From Marie Sinioris, President and CEO of NCHL
NCHL’s perspective is that much of what needs to be done is already known to the field and to health policy makers. A greater challenge is putting this knowledge into action and broadly assimilating best practices that may have been developed in other industries or among thought-leader healthcare providers.
This is especially true at a time of dramatic change. As the U.S. makes significant investments in healthcare systems, processes, and technologies, the capability to assimilate these massive changes must also be built. Fortune 500 businesses have understood that these huge investments have the best chance of delivering their expected return when they attend to the human side of the equation: ensuring that the skills, rewards, talent management, and overall organizational culture are aligned with the intended change. This is achieved when leadership best practices are adopted, cultivating the necessary competencies to inspire and manage in a challenging and changing environment.

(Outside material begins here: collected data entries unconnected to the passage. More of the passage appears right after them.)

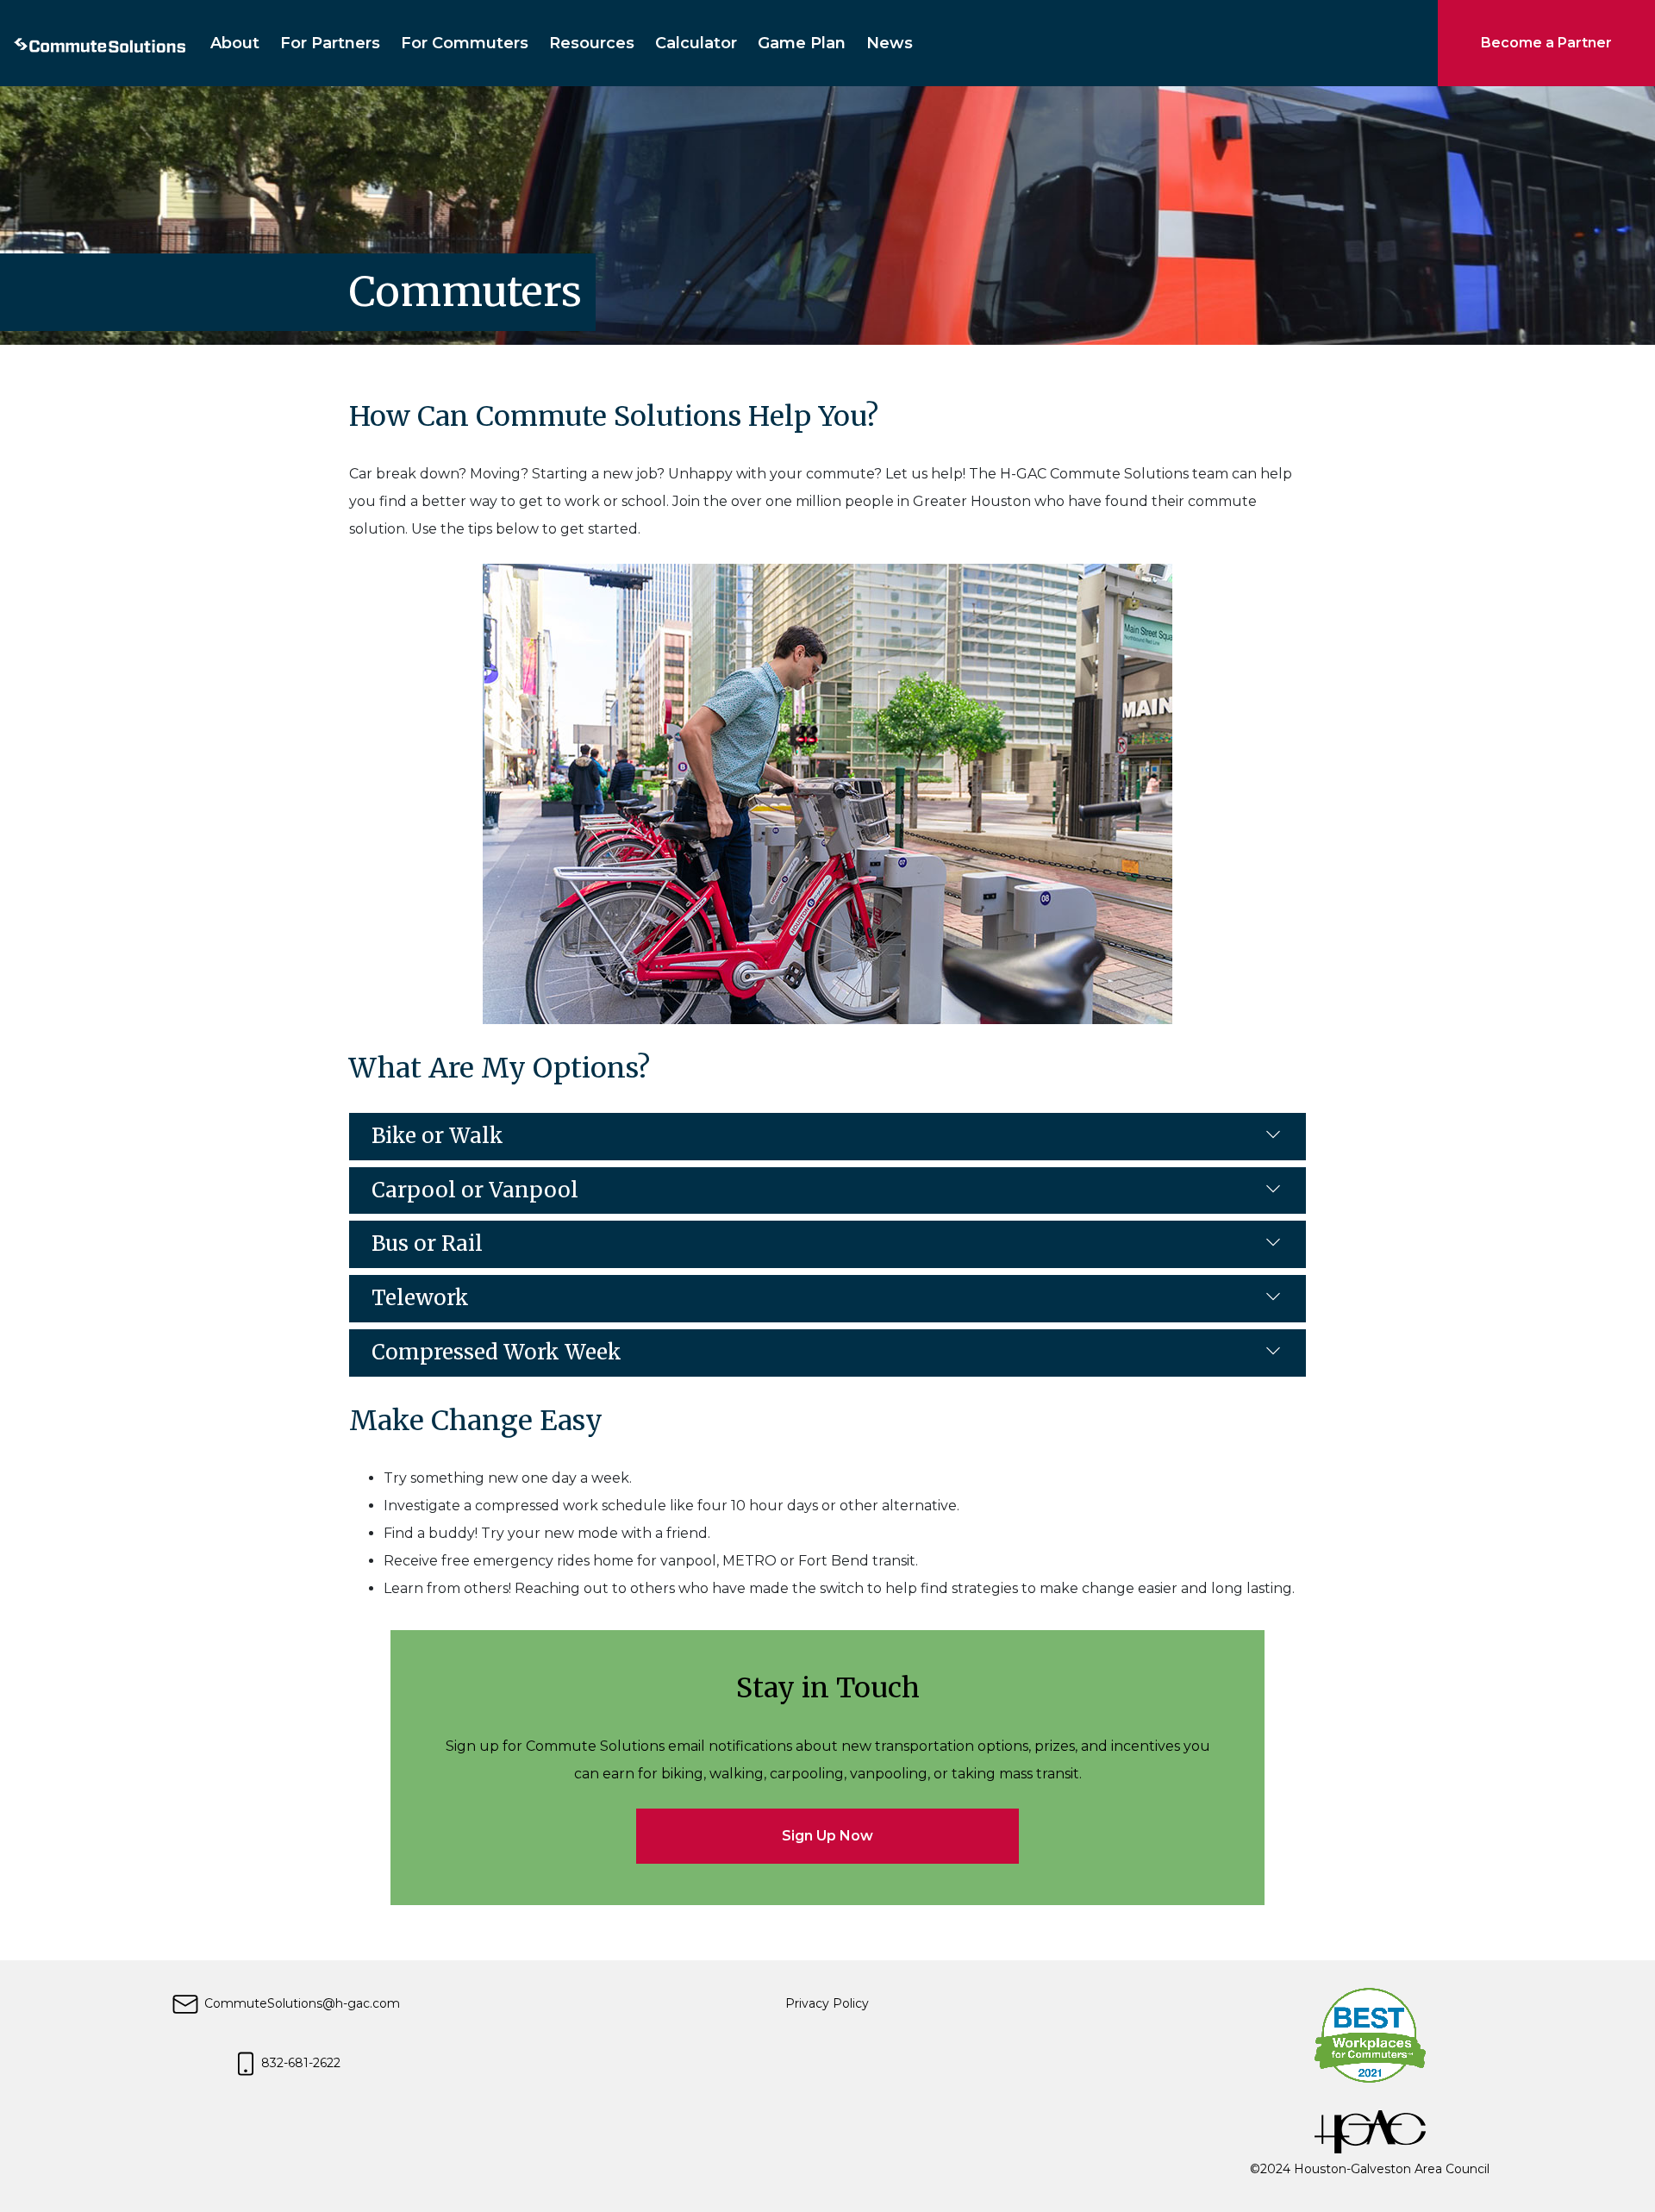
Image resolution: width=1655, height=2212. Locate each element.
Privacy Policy (827, 2003)
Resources (591, 43)
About (234, 43)
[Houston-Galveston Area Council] (1370, 2131)
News (889, 43)
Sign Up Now (827, 1836)
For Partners (330, 43)
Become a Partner (1546, 42)
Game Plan (802, 43)
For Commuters (464, 43)
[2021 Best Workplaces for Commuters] (1370, 2034)
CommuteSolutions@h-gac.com (300, 2003)
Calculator (696, 43)
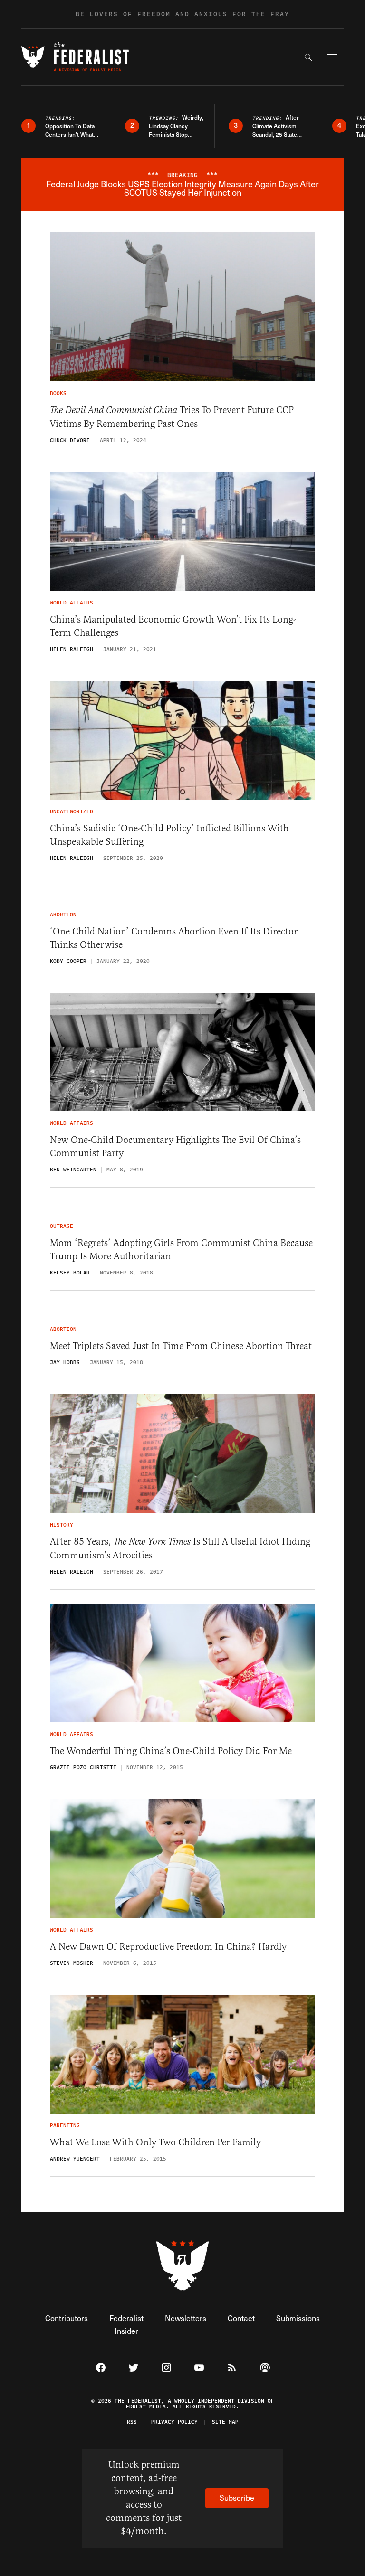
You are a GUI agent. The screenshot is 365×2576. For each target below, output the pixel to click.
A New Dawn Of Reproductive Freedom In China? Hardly (168, 1947)
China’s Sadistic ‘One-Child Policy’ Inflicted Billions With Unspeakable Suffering (169, 835)
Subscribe (237, 2497)
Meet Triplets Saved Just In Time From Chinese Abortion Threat (181, 1346)
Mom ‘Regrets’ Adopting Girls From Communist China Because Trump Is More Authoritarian (181, 1249)
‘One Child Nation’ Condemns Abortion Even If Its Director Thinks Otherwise (174, 938)
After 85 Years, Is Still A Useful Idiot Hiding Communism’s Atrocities (180, 1548)
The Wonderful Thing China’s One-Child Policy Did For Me (171, 1751)
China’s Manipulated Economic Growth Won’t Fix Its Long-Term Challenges (173, 626)
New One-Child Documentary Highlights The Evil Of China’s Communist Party (175, 1146)
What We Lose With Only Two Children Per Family (155, 2142)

Frighteningly, at least 66 to 75 percent of large-scale changes have historically failed to deliver on their initial return on investment (ROI) promise (Kotter, 1995). Without adequately and pervasively preparing healthcare leadership to effectively implement new capabilities, many transformational components of health reform will have a lower probability of succeeding or meeting the public’s expectations.
Healthcare leadership needs to be prepared for its biggest challenges, never more than in this environment, with its intensifying demands for excellent outcomes and better value.